I motion with one hand toward the living room. “Great; follow me.”
She gets up from the table so fast she knocks her chair backward, the notebook gripped in one hand, colored pencil in the other.
“It’s not the SAT, kiddo.” I settle onto the floor and point to the space beside me.
She sits down, eyes blinking behind her glasses, which are far too big for her small face. “SAT?”
I laugh. She’s too young to know anything about that. “I mean, relax. You’re not going to take notes, and I’m not going to test you. You’re going to learn as you play.
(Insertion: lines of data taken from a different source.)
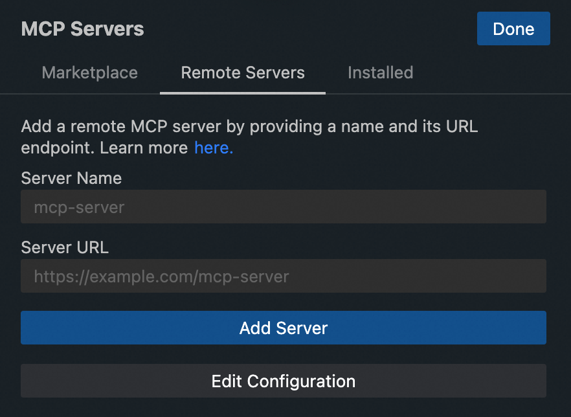Viewport: 571px width, 417px height.
Task: Select the https://example.com/mcp-server placeholder box
Action: (284, 276)
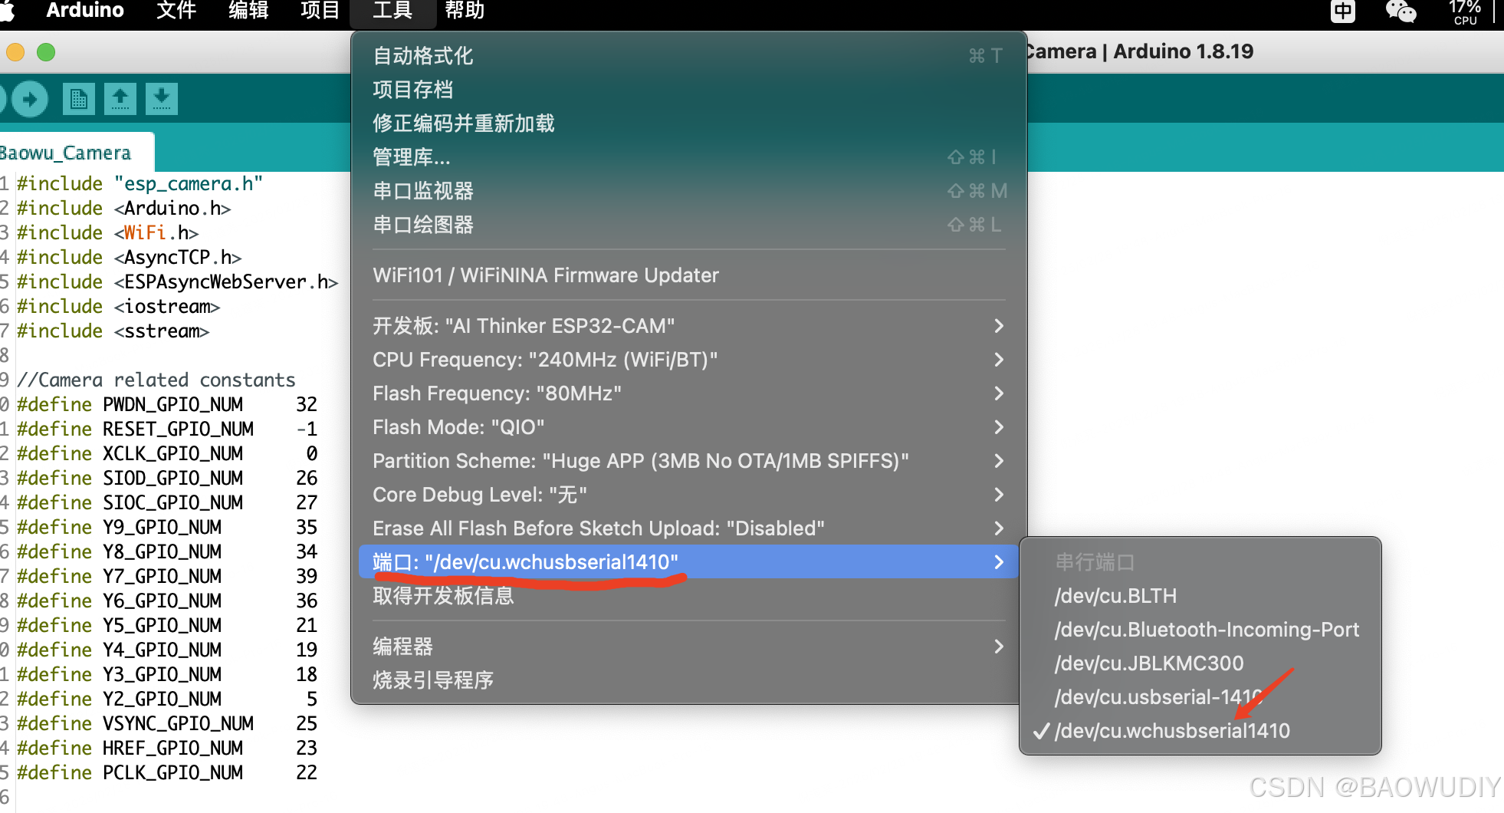The image size is (1504, 813).
Task: Open the 文件 menu
Action: (x=175, y=12)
But first we need to tune it.” After our first lesson together, Mom found an old tuner and taught herself and me how to use it. I pick up the girl’s guitar, run my fingers along the wood und
erneath, and get to work.
It doesn’t take too long, but when I look up from the guitar, the girl is staring at me. “My name is Maree,” she says, loudly and with emphasis on each syllable, like I’m hard of hearing. “Like Mary with a y, but with e’s instead. Ms. Kiko said to remind you, but not too much. Is this too much?”
Her utter lack of guile brings an easy smile to my lips. “No, not too much. Thank you for reminding me, Maree.”
“I’m getting pretty good at it, I think.” She tilts her head. “Do you remember how come you started playing guitar in the first place?”
“My mother taught me.”
Maree’s eyes widen. “She did?”
I nod and my ears fill with the harmonic sounds of Mom plucking away at the old guitar she’d traded with somebody in exchange for a month’s supply of her chocolate chip cookies. “She taught herself and taught me at the same time,” I say.
The girl hunches over, pulling at a loose thread of carpet. “My mom left me.”
The sad tone in her voice scratches at my heart, revealing my own feelings of abandonment. I can relate more than this girl could know.
I reach out and touch her shoulder, knowing instinctively that she needs someone to listen. I did at her age.
The girl plucks at the strings of the guitar while she talks. “Dad says she was too sick to be my mom, so she had to leave. But you said once that your mom was sick and had to leave, and she came back as the cookie lady, right? So maybe my mom will come back too.”
Something Ruth used to say to me when I was a young girl crying in the middle of the night pops into my head. “Your mother must have loved you with her whole heart.”
The girl raises her head to pin me with a stare. “That’s what my dad says.”
I nod. “And he would know that best, wouldn’t he?”
She shrugs. “Yeah, I guess. He says that she didn’t have a choice.”
I want to reassure her, say anything that can erase the sad look in her eyes, but I can’t because the truth is probably closer to my own, and I know more than most that not all mothers are meant for the job.